November 8, 2024

Corey Perry’s double-OT winner keeps Dallas Stars alive in Cup final

corey perry #coreyperry

More than a decade since Corey Perry won the Stanley Cup as a young player and years after Joe Pavelski fell two wins short, the greybeards aren’t ready to leave the bubble and give up on another opportunity for a championship just yet.

Pavelski tied it with 6:45 left in the regulation, laid out to block a shot in the first overtime and Perry’s second goal of the game came in double OT to give the Dallas Stars a 3-2 win over Tampa Bay and force a Game 6 in the Stanley Cup final.

“Get one, keep going,” Perry said. “We start building here, and I think we’re starting to do something special.”

Anton Khudobin made 39 saves and Perry’s winner 9:23 into the second OT was a manner of redemption for the Stars a night after they lost in OT on a questionable penalty call when Tampa Bay scored on the ensuing power play. Game 6 is Monday night.

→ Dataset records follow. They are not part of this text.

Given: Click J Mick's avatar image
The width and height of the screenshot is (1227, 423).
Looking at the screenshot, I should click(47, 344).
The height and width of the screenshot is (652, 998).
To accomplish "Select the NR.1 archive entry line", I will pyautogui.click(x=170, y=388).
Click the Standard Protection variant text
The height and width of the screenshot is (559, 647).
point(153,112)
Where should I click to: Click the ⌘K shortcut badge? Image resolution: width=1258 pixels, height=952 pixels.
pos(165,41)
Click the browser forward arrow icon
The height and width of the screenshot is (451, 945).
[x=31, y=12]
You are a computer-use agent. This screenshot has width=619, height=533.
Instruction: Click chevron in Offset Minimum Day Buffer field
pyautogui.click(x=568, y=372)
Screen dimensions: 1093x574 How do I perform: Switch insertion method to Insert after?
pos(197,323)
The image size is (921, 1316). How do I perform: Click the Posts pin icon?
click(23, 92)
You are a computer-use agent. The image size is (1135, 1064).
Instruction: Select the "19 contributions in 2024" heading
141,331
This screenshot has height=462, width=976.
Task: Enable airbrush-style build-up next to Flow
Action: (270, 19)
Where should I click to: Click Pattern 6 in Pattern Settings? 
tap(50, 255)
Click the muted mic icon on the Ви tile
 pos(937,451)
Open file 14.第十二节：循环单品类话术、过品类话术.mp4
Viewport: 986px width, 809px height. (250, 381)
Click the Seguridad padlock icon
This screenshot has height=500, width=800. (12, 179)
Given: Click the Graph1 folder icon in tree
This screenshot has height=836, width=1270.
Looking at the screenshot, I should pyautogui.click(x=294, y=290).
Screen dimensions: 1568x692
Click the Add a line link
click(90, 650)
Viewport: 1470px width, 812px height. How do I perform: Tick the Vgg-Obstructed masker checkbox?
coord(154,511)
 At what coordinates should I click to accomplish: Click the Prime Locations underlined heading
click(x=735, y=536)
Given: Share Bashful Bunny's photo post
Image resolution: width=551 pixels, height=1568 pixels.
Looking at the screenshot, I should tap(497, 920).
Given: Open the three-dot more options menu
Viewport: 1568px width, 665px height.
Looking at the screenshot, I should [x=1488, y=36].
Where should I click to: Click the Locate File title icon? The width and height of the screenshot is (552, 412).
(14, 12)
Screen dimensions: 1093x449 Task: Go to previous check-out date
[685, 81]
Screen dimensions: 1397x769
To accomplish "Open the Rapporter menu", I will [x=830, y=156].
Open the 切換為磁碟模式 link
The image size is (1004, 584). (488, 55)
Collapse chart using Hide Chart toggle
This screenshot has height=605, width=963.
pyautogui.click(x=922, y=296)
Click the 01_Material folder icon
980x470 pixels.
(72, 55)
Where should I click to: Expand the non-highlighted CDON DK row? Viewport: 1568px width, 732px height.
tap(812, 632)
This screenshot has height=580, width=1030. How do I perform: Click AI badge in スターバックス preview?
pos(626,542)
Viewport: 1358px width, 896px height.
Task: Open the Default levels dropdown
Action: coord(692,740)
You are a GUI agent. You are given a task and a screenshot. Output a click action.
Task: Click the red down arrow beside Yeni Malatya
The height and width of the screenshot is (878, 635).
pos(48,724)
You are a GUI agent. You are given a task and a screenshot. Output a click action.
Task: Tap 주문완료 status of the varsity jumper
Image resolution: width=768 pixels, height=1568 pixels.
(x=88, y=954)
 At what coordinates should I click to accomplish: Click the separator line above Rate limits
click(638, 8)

The 36-year-old Pavelski and 35-year-old Perry have combined for the last six Stars goals.

So much for hockey being a young man’s game.

“With how they play, I don’t know if you can call them old,” Stars center Tyler Seguin said. “They seem to have the best endurance of all of us. Joe keeps getting the late goals and Perry played a great game.”

The Stars stayed alive despite going down to five defensemen for half of regulation when Andrej Sekera was injured blocking a shot midway through the first. Sekera returned for the third, a gutty performance that may have saved a team that looked to be running on fumes.

“That shows you his compete,” Stars coach Rick Bowness said. “Give him a ton of credit for coming back. That was tough.”

The Stars didn’t have much time to regroup from Friday night’s loss, not with the NHL scheduling the first back to back games in the final since 2009 and just the second time since the mid-1950s. On a night where both teams at times looked worn down, the Stars were able to respond in a big way against a healthier opponent.

“They’re a good team,” Lightning defenseman Victor Hedman said. “They fought back.”

Pavelski led the way. In the final for the second time in his career after losing in 2016 with San Jose, he followed his two-goal performance in Game 5 with a season-saver 24 hours later by scoring on a rare juicy rebound allowed by Andrei Vasilevskiy.

Tampa Bay coach Jon Cooper compared his team’s situation now to the Eastern Conference final when an overtime loss to the New York Islanders in Game 5 extended the series. The Lightning finished that series off in six and will try to do so again.

“We’ve felt this feeling before,” Cooper said. “We have felt this sting and then we’ve rebounded.”

Pavelski felt it even worse getting to Game 6 of the 2016 final with the Sharks before falling short. Perry brought with him to Dallas a Cup ring from the 2007 Anaheim Ducks, a lifetime in hockey ago.

“I was a young kid coming into the league at 22 years old and I had the opportunity to win,” Perry said. “But here we are, 13 years later and we’ve got a chance to do it with this group.”

Thanks to him and to Pavelski, who is now tied with Tampa Bay’s Brayden Point for the most goals this postseason with 13. He also set the career playoff record for goals by an American with 61.

“We’ll recover,” Pavelski said. “We’ve played a lot of hockey the last 24 hours, and we’re having fun. We’re not ready to go home quite yet.”

Tampa Bay blew a 2-1 third-period lead and lost for just the third time in one-goal games this postseason. The Lightning must now figure out how to contain a suddenly dangerous Dallas top line led by Pavelski, along with Perry.

Another question is the health of Lightning defenseman Ryan McDonagh, who was slow to get up after a big hit in the first OT. That was around the same time Pavelski blocked a shot by Point to keep the game going.

No one kept the series going more than Khudobin, whose blocker-side save on Yanni Gourde from point-blank range early was just the start of him returning to form after allowing 13 goals the past three games.

Khudobin, who at 34 is playing the most consecutive games of his NHL career, told goalie coach Jeff Reese he wanted to be in net for the second half of the back to back. He kept Dallas alive.

“We’re not here without Dobby,” Bowness said. “He wanted that ball. He wanted that puck. He wanted to be in that net.”